As divergências no ninho tucano, entretanto, conspiram contra virtuais chances de Doria e sinalizam o declínio do PSDB, que num passado não muito distante polarizou com o Partido dos Trabalhadores as preferências do eleitorado, colecionando algumas vitórias e várias derrotas. Uma reportagem da revista “Veja”, intitulada “Ninho de inimigos”, mostra que o futuro da campanha presidencial tucana não é apenas crucial para a carreira de Doria, mas pode definir também o destino do PSDB. “Se não recuperar a relevância no cenário nacional, o PSDB corre o risco de entrar para o limbo do Centrão, engordando o número de siglas nanicas que vivem à custa de dinheiro de emendas e nacos menores de poder, sem qualquer identidade ideológica”, informa “Veja”, acrescentando que os tucanos têm o desafio, nas eleições deste ano, de superar Jair Bolsonaro para ter chance de chegar no segundo turno e resgatar o papel de alternativa moderada da centro-direita.

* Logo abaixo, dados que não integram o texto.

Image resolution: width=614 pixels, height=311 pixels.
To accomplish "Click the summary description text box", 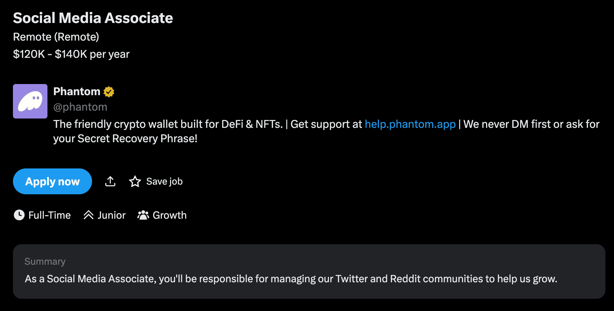I will [309, 271].
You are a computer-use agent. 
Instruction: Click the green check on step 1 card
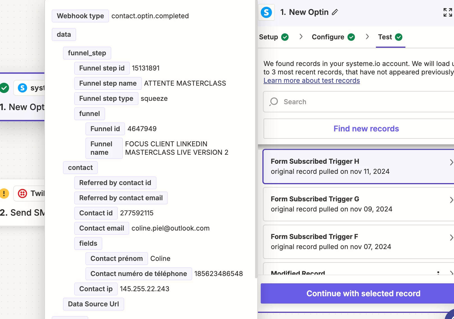[4, 88]
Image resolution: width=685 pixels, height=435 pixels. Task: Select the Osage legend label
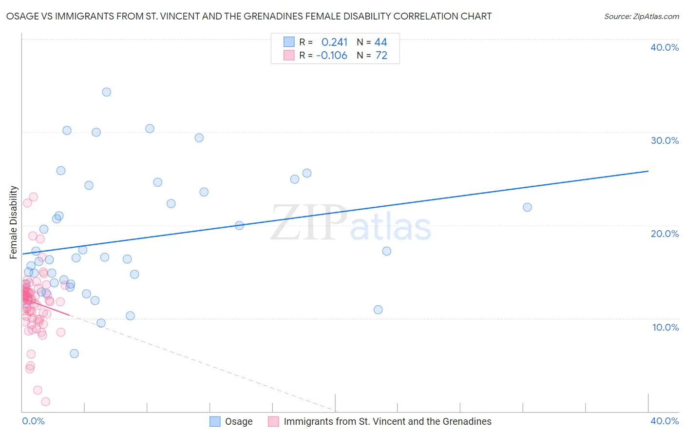pos(239,421)
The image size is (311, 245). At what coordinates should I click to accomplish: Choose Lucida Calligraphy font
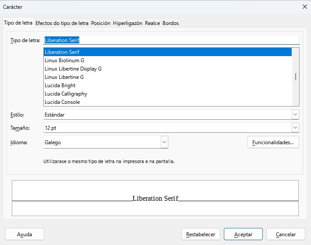coord(66,94)
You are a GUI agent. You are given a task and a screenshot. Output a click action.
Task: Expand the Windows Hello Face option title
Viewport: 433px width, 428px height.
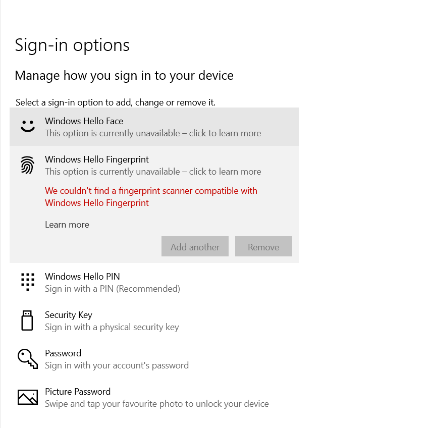[x=84, y=121]
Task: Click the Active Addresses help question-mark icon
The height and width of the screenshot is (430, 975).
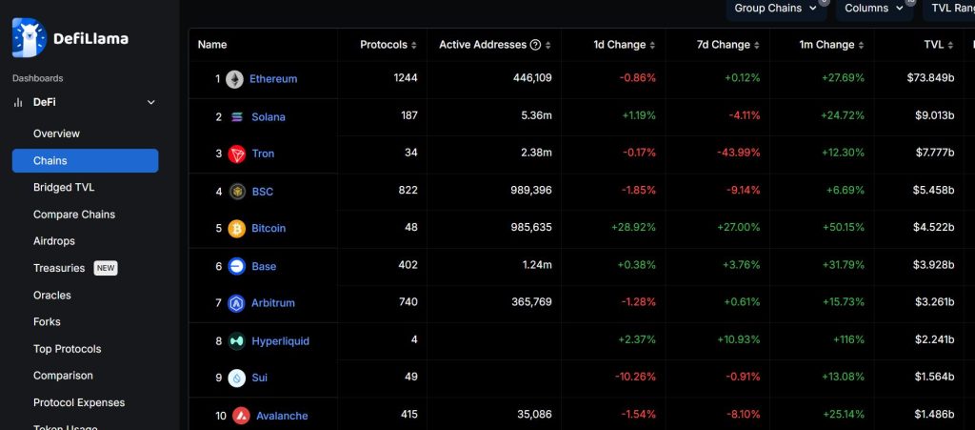Action: coord(535,45)
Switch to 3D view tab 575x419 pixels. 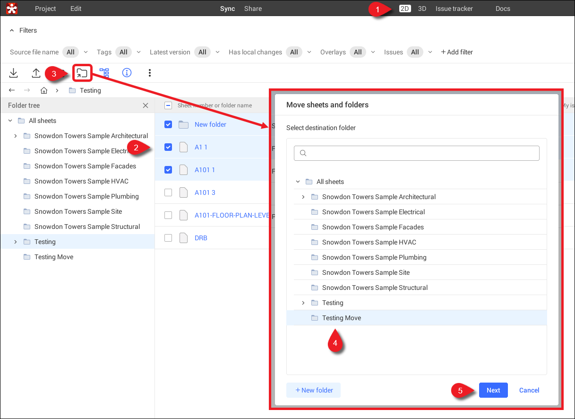[422, 9]
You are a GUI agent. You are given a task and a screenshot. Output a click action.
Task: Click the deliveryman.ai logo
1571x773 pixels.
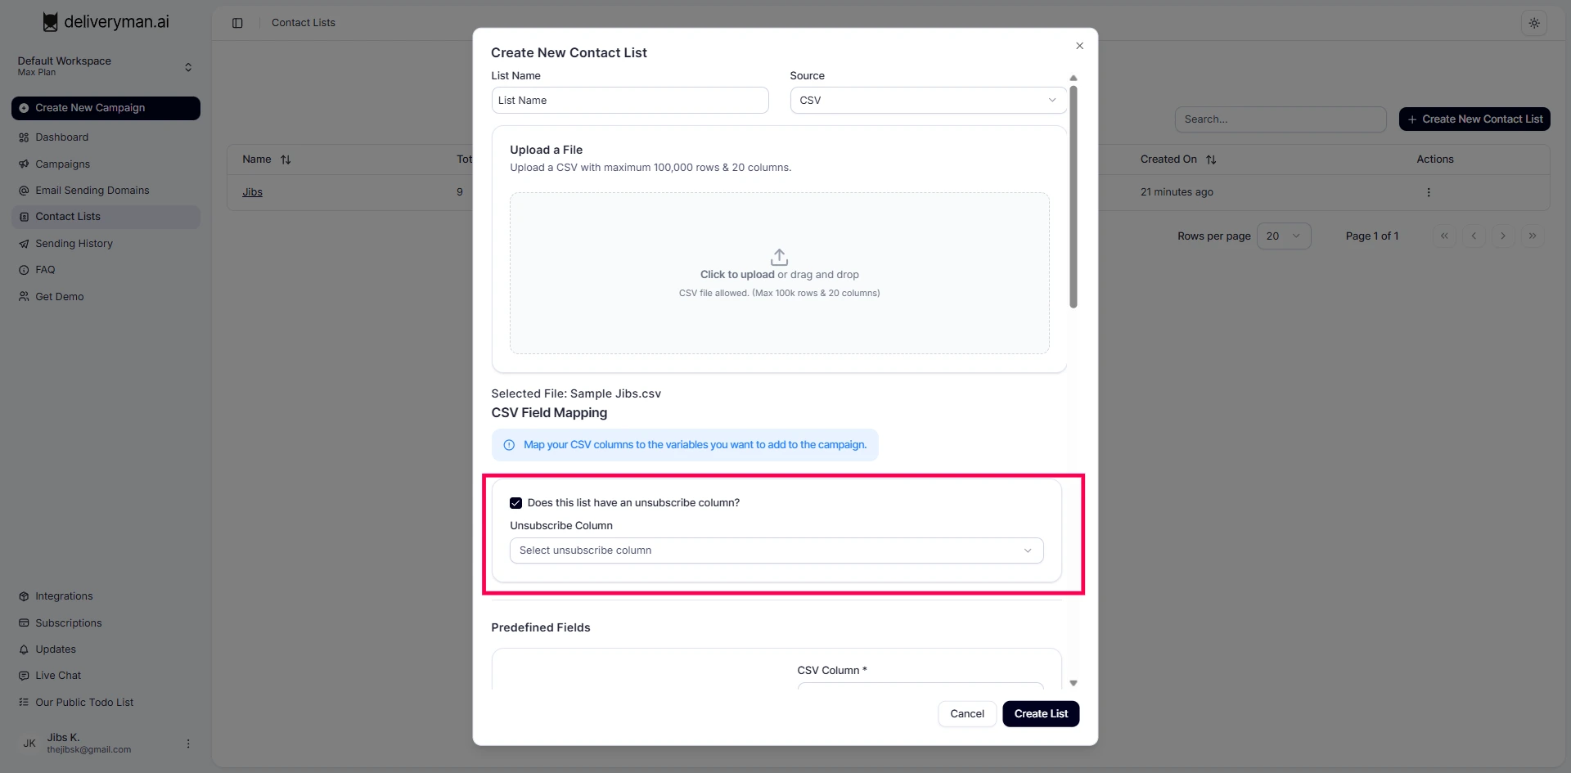click(106, 22)
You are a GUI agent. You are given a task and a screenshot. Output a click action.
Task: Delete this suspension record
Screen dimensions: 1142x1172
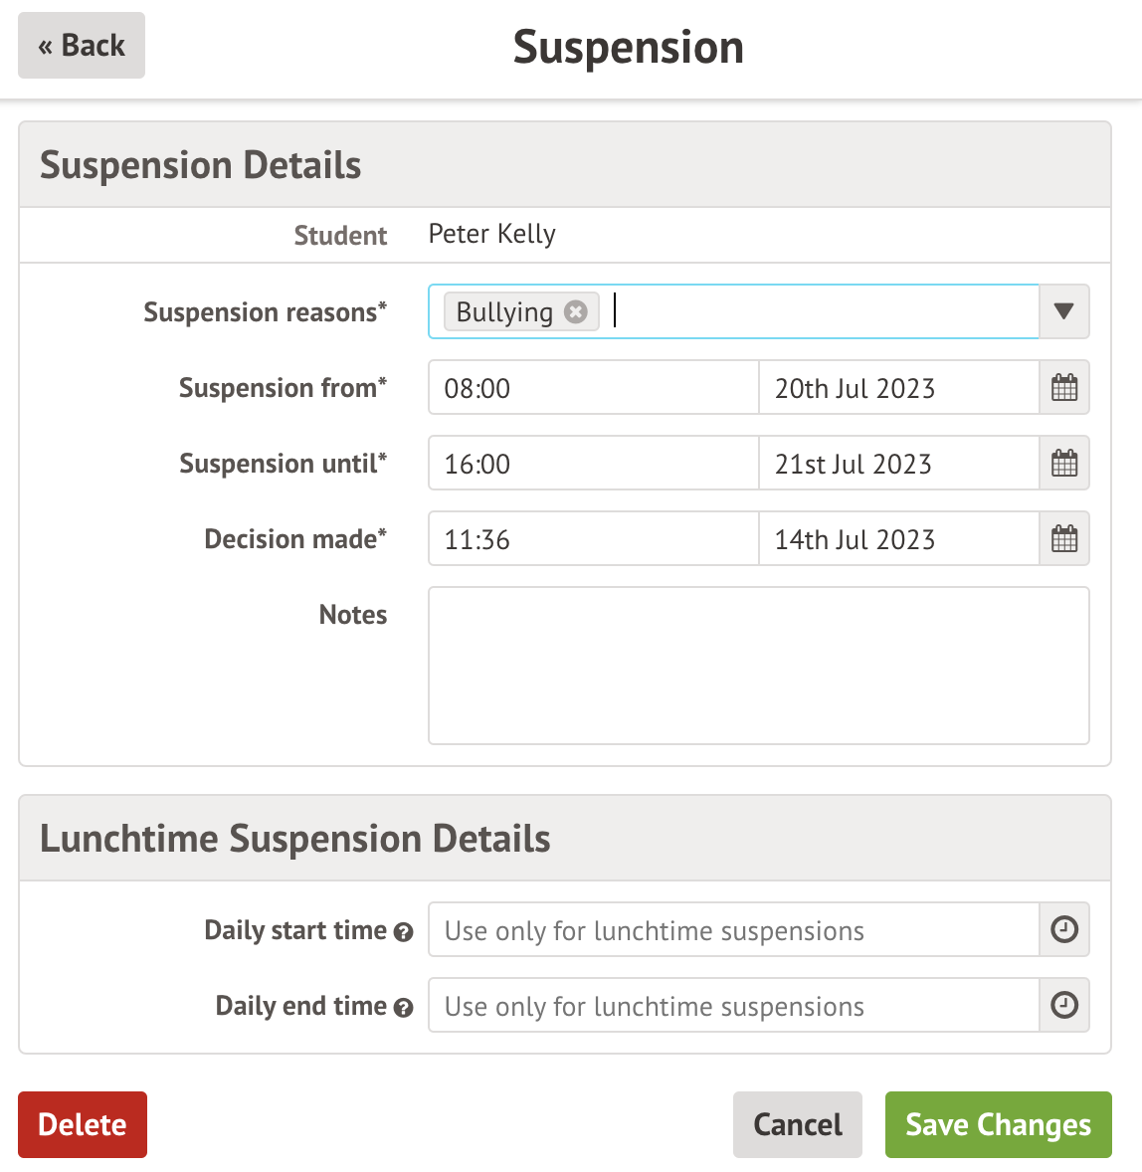(82, 1124)
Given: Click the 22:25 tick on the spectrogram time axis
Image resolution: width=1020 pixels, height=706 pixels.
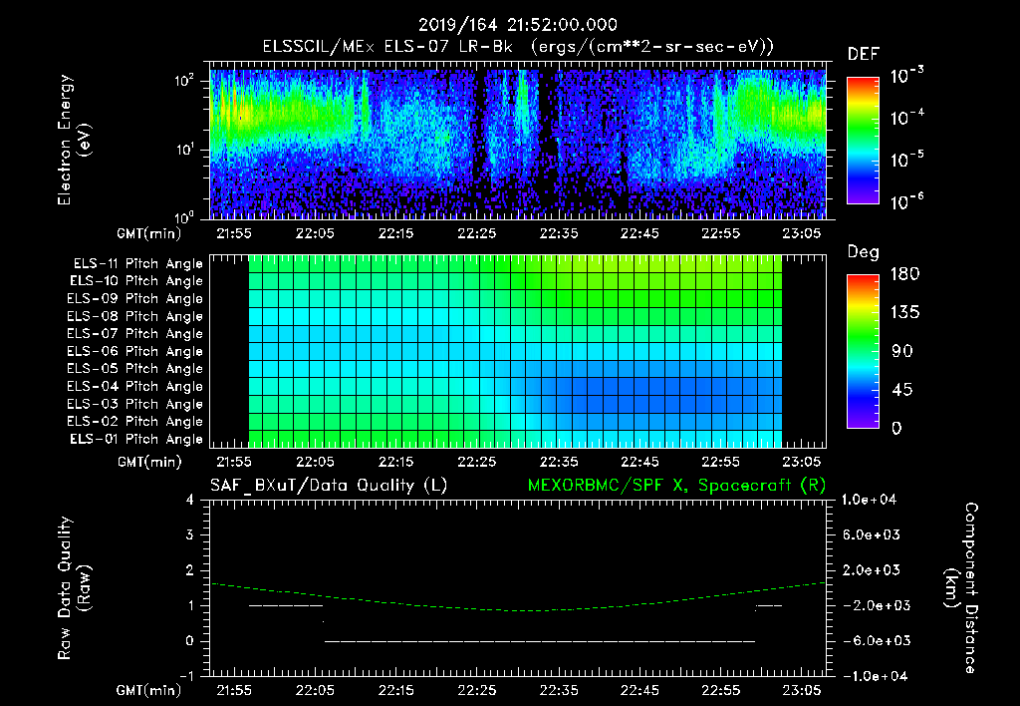Looking at the screenshot, I should pos(477,233).
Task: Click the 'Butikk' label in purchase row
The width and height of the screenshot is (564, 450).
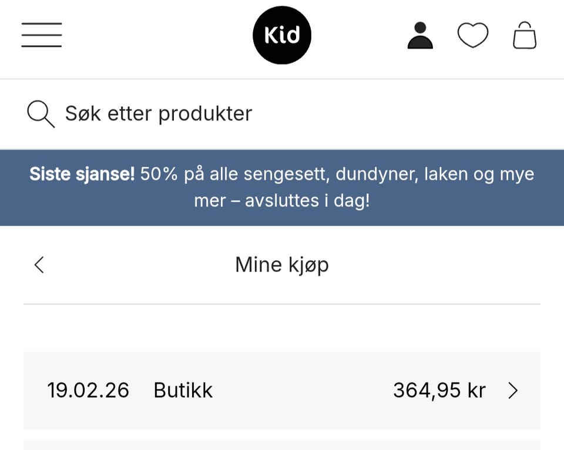Action: pos(183,390)
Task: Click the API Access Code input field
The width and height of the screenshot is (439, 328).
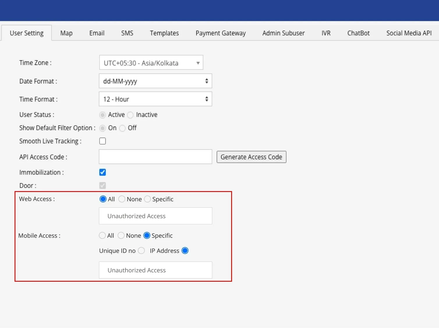Action: tap(155, 157)
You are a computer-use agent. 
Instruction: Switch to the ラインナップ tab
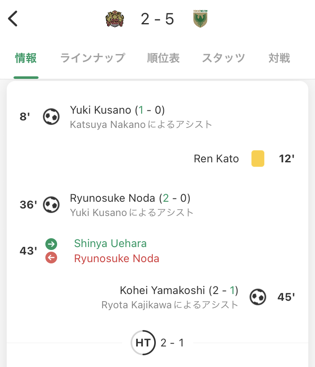pos(93,58)
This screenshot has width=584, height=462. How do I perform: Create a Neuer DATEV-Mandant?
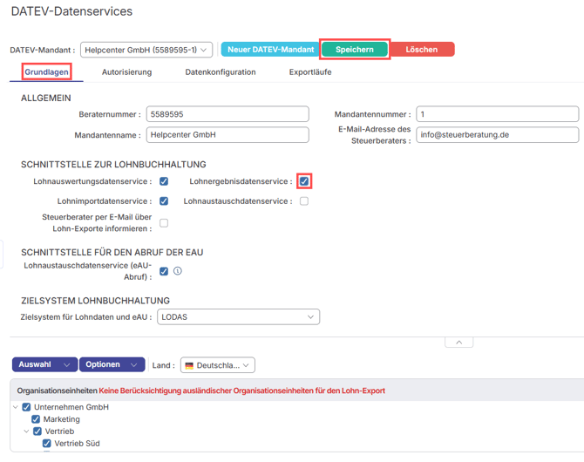click(270, 50)
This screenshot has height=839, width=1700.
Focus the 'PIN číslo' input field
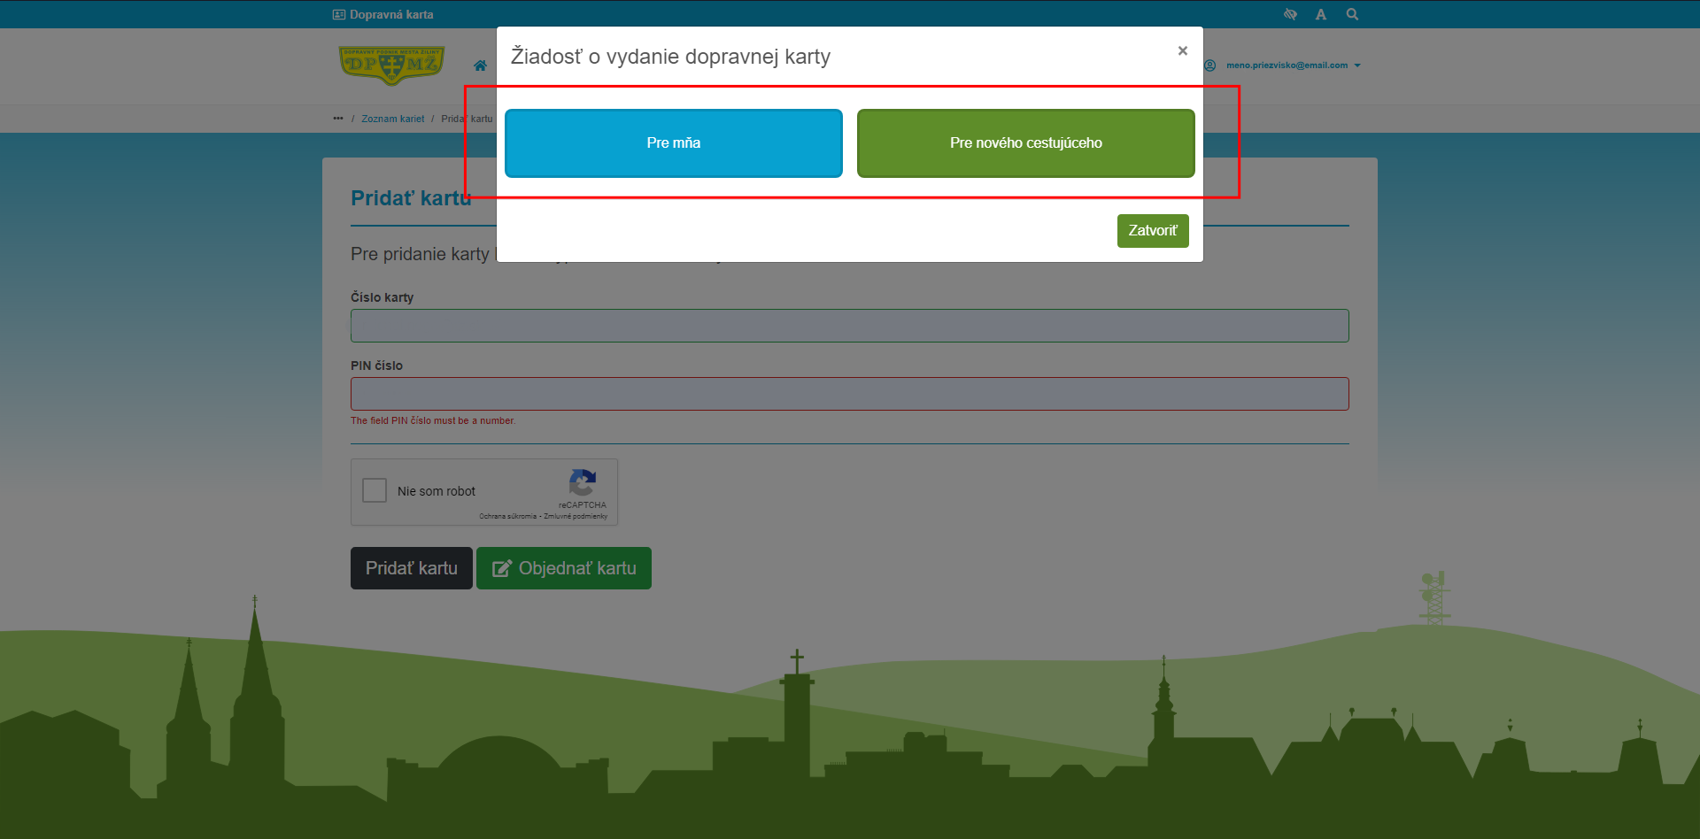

O pior cenário, agora, seria desistir da disputa, sob o risco de acabar sendo engolido na composição de centro que o ex-presidente Lula tenta formar para derrotar o bolsonarismo e que já atrai diferentes partidos, num vasto espectro político e ideológico poucas vezes visto na história eleitoral do país. Seria, de alguma forma, o fim do PSDB. “O partido poderá perder o protagonismo e a identidade”, afirma o cientista político Carlos Pereira, da Fundação Getúlio Vargas, do Rio. O PSDB já governou o país por oito anos e colecionou avanços nas áreas econômica e social, nos tempos de Fernando Henrique Cardoso. Mas os prognósticos são desanimadores em várias esferas do pleito de 2022, com ameaça de derrota nas urnas e encolhimento do tamanho da bancada no Congresso Nacional. O protagonismo está sendo assumido por outras legendas, que buscam se fundir ou formar federações para sobreviver.
As prévias inéditas do PSDB custaram cerca de 10 milhões de reais, pagas com dinheiro público, e foram concebidas como um passo estratégico importante para devolver ao PSDB papel importante na política nacional, na linha de frente. Passados menos de três meses das prévias, como revela “Veja”, o governador João Doria não decola em pesquisas de intenções de voto e, em paralelo, as fissuras internas estão longe de serem resolvidas. “Em um misto de suicídio político temperado à base de interesses paroquiais e rivalidades antigas, alas minoritárias, porém, barulhentas, da sigla, iniciaram campanha para desistir de uma candidatura presidencial própria, enquanto a própria campanha de Doria ainda mal começou. Inimigos externos interessados em inviabilizar qualquer decolagem de um nome da terceira via engrossam esse movimento”, menciona a reportagem. Embora se apresente como anti-Bolsonaro, Doria fez dobradinha com o capitão nas eleições de 2018 ao governo de São Paulo, protagonizando a famosa chapa BolsoDoria, que saiu vitoriosa. Os desentendimentos ganharam força no exercício dos respectivos mandatos.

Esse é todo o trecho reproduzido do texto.